La 1ère et la 3e compagnie disparaissent dans la fumée au-delà de l’issue ouest de Vaux-devant-Damloup et la 1ère compagnie parvenant jusqu’à l’ancienne barricade française. À 4 h 40, les compagnies paraissent avoir atteint leurs objectifs.

Un peloton de la 4e compagnie est envoyé en soutien de la 2e compagnie.

Il ne reste plus au commandant Magagnosc, dans la réserve, qu’un peloton et 1 section de mitrailleuses.

De  8 h 50 jusqu’à cette heure très violent marmitage sur les positions du 149e R.I..

Devant la contre-attaque allemande, à gauche le 31e B.C.P. revient à sa ligne de départ sur laquelle il se tient avec des éléments de la 2e compagnie du 149e R.I. et y reçoit l’attaque en tirant debout.

Du côté de Vaux-devant-Damloup, les Allemands auraient contourné par la voie et occupé la lisière ouest du village cernant les 1ère et 3e compagnies dans  Vaux-devant-Damloup.

Pendant longtemps on entendit les mitrailleuses françaises dans Vaux.

Le commandant Magagnosc qui a reçu une grosse pierre a quitté son commandement.
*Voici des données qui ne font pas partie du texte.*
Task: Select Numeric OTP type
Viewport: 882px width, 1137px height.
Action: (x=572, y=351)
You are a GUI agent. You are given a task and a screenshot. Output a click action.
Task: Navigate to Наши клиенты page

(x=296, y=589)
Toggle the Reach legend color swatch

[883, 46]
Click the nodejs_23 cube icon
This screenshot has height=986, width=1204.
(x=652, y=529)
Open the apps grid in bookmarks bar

Le sous-lieutenant Auvert, ancien trépané, a dû quitter sa compagnie de mitrailleuses.

Cette attaque un véritable désastre. Le village de Vaux-devant-Damloup est perdu.

carte_4_journee_du_2_avril_1916

Les deux autres bataillons du 149e R.I. n’ont pas été engagés durant cette journée. Le 2e bataillon qui se trouve sous les ordres du commandant Schalk s’est installé au fort de Tavannes. Le 3e bataillon qui est sous le commandement du capitaine de Chomereau de Saint-André occupe toujours le secteur du fort de Vaux.

Sources :

J.M.O. de la 43e D.I.. S.H.D. de Vincennes. Réf : 26 N 344/5.

J.M.O. de la 85e brigade. S.H.D. de Vincennes. Réf : 26 N 520/12.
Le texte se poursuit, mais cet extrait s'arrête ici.